Rédigé en vers, le texte conserve un certain aspect narratif, les motifs étant lentement dessinés comme au fil d’un récit. Sur le ton de la confidence, l’auteure partage l’essentiel d’une relation interrompue par la mort, et qui pourtant se prolonge bien au-delà. Sobres, accessibles aux non-initiés, les poèmes de Denise Desautels ne donnent pas dans le tape-à-l’oeil ou l’éblouissant. Cette dernière cherche à traduire, patiemment, une fascination pour cette "fosse" mystérieuse vers laquelle nous avançons, décryptant une série d’"indices" qui permettront de l’appréhender avec moins d’angoisse.

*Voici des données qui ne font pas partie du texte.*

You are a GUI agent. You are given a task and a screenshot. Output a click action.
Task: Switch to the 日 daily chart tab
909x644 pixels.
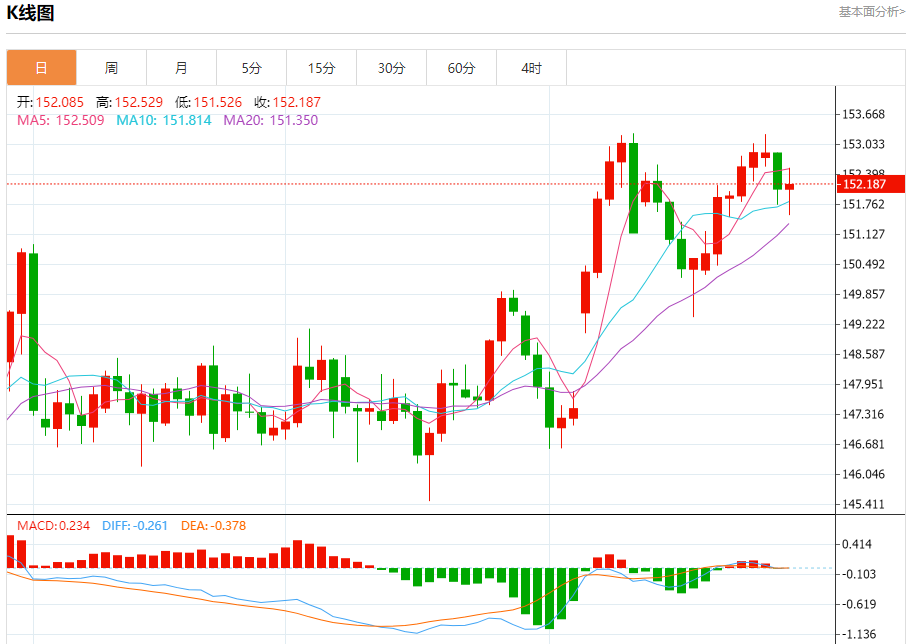(41, 68)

Jamais morbide, le texte prend peu à peu les airs d’un chant de réconciliation, de célébration de la vie: sertis par la mort, la nature, la condition humaine et le monde environnant se trouvent magnifiés. L’auteure parlera souvent d’un besoin tardif mais essentiel de dire le paysage, de nommer les arbres par leur nom exact, comme pour marquer une communion nouvelle avec le monde.

Elle fera ensuite écho à certaines discussions entre sa mère et elle, dont quelques-unes très touchantes portant sur l’existence de Dieu. Elle raconte comment, pour ne pas la peiner, elle lui faisait croire qu’elle croyait encore, elle dont la foi s’effritait rapidement. Un tendre repentir lui fera écrire, faisant référence à Camus, "j’aurais souhaité qu’Il existe, ton Dieu".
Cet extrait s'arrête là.